Associative memory and in vivo brain pathology in asymptomatic presenilin-1 E280A carriers.

Objective: To determine whether performance on the Free and Cued Selective Reminding Test (FSCRT) is associated with PET in vivo markers of brain pathology, and whether it can distinguish those who will develop dementia later in life due to autosomal-dominant AD from age-matched controls. Methods: Twenty-four cognitively-unimpaired Presenilin-1 E280A carriers (mean age: 36 years) and twenty-eight non-carriers (mean age: 37) underwent PiB-PET (amyloid), Flortaucipir-PET (tau), and cognitive testing, including the FCSRT (immediate and delayed free and cued recall scores).
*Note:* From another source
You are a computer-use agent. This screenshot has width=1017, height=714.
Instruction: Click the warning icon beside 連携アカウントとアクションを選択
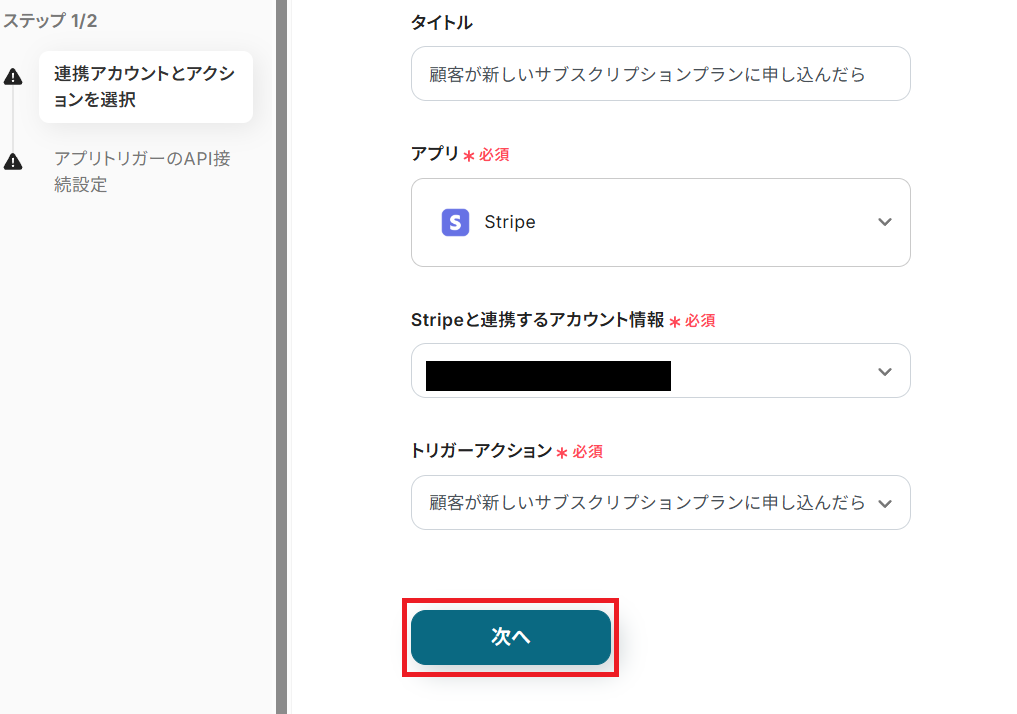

Linear regressions were used to examine the relationships among FCSRT scores, age, mean cortical amyloid and regional tau burden. Results: Free and total recall scores did not differ between cognitively-unimpaired mutation carriers and non-carriers. Greater age predicted lower free recall, and delayed free and total recall scores in carriers. In cognitively-impaired carriers, delayed free recall predicted greater amyloid burden and entorhinal tau, while worse immediate free recall scores predicted greater tau in the inferior temporal and entorhinal cortices. In turn, in all carriers, lower free and total recall scores predicted greater amyloid and regional tau pathology. Conclusions: FCSRT scores were associated with in vivo markers of AD-related pathology in cognitively-unimpaired individuals genetically determined to develop dementia. Difficulties on free recall, particularly delayed recall, were evident earlier in the disease trajectory, while difficulties on cued recall were only seen as carriers neared the onset of dementia, consistent with the pathological progression of the disease. Findings suggest that the FCSRT can be a useful measure to track disease progression in AD.